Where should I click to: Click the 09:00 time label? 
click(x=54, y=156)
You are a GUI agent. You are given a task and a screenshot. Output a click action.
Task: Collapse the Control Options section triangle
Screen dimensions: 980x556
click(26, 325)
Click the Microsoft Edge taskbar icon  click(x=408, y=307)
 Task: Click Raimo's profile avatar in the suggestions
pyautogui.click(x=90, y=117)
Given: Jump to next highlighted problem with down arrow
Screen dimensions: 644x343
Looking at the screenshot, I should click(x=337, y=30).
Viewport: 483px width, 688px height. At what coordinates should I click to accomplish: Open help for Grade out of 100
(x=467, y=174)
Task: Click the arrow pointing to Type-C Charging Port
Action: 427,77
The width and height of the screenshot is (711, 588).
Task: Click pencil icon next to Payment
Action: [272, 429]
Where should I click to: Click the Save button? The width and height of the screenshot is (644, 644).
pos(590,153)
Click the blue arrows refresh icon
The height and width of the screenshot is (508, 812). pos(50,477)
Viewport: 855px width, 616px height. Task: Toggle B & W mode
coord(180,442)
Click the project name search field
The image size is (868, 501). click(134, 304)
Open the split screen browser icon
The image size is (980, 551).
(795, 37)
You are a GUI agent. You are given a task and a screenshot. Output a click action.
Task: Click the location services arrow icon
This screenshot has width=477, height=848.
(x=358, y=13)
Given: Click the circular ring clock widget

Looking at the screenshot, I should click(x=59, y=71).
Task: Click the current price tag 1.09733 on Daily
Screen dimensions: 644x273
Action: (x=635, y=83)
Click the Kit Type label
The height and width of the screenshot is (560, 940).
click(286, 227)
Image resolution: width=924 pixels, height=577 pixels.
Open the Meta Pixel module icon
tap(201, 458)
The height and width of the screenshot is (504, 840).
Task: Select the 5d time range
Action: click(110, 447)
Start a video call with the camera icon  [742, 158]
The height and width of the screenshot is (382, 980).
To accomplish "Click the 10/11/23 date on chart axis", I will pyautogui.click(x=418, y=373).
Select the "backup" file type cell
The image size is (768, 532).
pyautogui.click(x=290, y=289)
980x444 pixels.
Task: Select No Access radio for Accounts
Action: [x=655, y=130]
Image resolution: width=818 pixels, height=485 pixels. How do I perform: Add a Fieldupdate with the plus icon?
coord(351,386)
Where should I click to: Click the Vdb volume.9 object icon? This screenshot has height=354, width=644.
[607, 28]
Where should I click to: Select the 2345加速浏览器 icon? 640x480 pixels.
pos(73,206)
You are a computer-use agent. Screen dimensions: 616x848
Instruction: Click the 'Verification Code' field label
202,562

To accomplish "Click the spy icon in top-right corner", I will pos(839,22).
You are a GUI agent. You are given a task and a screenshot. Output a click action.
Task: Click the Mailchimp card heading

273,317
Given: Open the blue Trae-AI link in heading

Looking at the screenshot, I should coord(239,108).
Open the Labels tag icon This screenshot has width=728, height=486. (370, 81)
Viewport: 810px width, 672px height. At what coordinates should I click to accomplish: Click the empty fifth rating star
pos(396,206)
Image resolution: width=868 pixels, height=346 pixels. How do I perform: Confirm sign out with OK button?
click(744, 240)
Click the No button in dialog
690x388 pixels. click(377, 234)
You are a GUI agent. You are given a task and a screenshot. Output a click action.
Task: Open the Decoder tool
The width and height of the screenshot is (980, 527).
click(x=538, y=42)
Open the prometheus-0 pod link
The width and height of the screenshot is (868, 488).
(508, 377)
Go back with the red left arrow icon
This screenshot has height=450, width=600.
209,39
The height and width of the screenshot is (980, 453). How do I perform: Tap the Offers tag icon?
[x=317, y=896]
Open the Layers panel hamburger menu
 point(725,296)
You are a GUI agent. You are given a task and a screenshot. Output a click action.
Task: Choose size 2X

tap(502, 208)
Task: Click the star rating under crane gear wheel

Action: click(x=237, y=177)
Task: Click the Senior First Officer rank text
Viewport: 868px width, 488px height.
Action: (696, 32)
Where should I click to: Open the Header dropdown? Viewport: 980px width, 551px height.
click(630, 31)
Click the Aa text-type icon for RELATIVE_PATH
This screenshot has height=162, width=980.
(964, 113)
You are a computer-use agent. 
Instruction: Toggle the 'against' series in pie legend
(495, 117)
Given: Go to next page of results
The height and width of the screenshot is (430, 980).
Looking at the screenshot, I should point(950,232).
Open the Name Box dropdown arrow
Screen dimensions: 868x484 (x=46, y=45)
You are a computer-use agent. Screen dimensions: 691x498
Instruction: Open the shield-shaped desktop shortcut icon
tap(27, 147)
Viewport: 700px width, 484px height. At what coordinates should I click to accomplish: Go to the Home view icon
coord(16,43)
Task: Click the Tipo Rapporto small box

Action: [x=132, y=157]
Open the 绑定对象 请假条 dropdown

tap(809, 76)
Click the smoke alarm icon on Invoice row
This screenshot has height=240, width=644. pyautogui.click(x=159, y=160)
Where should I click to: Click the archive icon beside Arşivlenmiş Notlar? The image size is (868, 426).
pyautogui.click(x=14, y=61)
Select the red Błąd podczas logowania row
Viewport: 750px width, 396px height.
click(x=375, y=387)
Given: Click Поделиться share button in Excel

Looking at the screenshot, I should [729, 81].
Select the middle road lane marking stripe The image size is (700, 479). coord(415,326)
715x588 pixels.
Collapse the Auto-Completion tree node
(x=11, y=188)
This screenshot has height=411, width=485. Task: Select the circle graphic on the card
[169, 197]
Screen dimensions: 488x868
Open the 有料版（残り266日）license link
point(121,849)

+++

> [WHAT YOU ARE ASKED TO DO] Compute how many lines of the records above hold the string "computer". Give the number with no other output.

> [ANSWER TO THE EXERCISE] 3